Les autorités vont rappeler aux Canadiens l'importance de se laver les mains régulièrement, d'éternuer dans le creux de leur coude et de rester à la maison s'ils sont malades. «Vous allez entendre ces messages partout. Notre expérience en santé publique démontre que ces mesures simples sont les plus efficaces», a fait valoir le Dr Butler-Jones.

Premier cas en Asie

Au moment de mettre sous presse, les plus récentes données faisaient état de 564 cas confirmés de grippe A (H1N1) dans 13 pays. On en comptait un peu moins de 500 la veille. Le virus a de plus gagné un nouveau continent, l'Asie, alors que le premier cas de grippe A (H1N1) a été confirmé à Hong Kong chez un ressortissant mexicain. Un cas suspect au Bénin fait craindre que la nouvelle grippe n'ait aussi atteint l'Afrique de l'Ouest.

L'Allemagne et la Grande-Bretagne ont chacune annoncé une contamination survenue à l'intérieur même de leur territoire - les deux premières transmissions entre humains en Europe. L'OMS a néanmoins maintenu son niveau d'alerte à 5, sur une échelle de 6.

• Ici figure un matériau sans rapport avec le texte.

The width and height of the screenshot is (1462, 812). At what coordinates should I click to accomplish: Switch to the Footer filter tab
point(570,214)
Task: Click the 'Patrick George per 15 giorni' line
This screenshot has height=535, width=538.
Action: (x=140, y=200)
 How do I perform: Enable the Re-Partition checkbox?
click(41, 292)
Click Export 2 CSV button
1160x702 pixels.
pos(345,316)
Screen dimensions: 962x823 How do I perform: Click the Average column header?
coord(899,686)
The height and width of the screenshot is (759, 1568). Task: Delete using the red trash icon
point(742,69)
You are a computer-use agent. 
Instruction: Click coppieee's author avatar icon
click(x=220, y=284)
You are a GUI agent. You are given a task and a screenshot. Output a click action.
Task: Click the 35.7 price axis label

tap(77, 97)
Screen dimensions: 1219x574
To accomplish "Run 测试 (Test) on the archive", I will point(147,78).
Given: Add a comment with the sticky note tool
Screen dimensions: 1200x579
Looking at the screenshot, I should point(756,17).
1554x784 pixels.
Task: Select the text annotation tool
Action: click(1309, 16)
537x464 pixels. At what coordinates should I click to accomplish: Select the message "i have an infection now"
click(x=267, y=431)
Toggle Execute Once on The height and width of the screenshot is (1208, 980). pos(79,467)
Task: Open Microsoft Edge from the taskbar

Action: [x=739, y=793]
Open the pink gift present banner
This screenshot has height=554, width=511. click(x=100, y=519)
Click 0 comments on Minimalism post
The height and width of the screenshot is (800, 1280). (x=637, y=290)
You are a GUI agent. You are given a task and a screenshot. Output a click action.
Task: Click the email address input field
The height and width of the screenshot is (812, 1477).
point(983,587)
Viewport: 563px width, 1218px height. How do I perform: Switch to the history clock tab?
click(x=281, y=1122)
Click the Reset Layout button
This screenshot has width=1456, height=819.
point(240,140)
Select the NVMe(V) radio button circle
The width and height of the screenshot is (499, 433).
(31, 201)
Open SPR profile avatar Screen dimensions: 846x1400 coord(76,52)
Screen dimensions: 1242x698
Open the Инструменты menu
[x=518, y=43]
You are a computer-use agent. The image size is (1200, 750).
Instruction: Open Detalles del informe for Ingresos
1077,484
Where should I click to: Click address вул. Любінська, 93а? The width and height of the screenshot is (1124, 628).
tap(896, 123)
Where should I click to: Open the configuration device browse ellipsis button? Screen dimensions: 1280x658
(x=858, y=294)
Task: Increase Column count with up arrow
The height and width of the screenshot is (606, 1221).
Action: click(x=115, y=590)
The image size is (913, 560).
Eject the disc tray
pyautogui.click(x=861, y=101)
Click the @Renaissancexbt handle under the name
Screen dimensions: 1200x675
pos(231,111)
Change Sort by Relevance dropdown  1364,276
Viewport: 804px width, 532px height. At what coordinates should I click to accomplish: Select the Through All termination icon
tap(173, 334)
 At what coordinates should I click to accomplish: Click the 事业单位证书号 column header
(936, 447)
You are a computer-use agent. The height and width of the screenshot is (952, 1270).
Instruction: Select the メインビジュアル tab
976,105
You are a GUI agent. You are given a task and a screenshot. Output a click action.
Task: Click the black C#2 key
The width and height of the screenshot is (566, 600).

Avec La Presse Canadienne, l'AFP et AP

 

Pandémie: Héma-Québec se prépare

Héma-Québec redoute les effets d'une épidémie de grippe sur les réserves de produits sanguins au Québec. «En cas d'épidémie, plusieurs donneurs ne pourront plus nous aider parce qu'ils seront malades ou en convalescence», a expliqué hier le Dr Gilles Delage, porte-parole du fournisseur de produits sanguins de la province. Héma-Québec a mis en branle un plan d'urgence qui devrait lui permettre de constituer une réserve de globules rouges suffisante pour subvenir à tous les besoins de la province pendant 12 jours, comparativement à8 jours en temps normal. Même en augmentant dès maintenant les objectifs et les activités de collecte de sang, cette opération devrait prendre de trois à quatre semaines, a évalué hier le Dr Gilles Delage. Il n'y a aucun risque de contracter l'influenza en donnant du sang.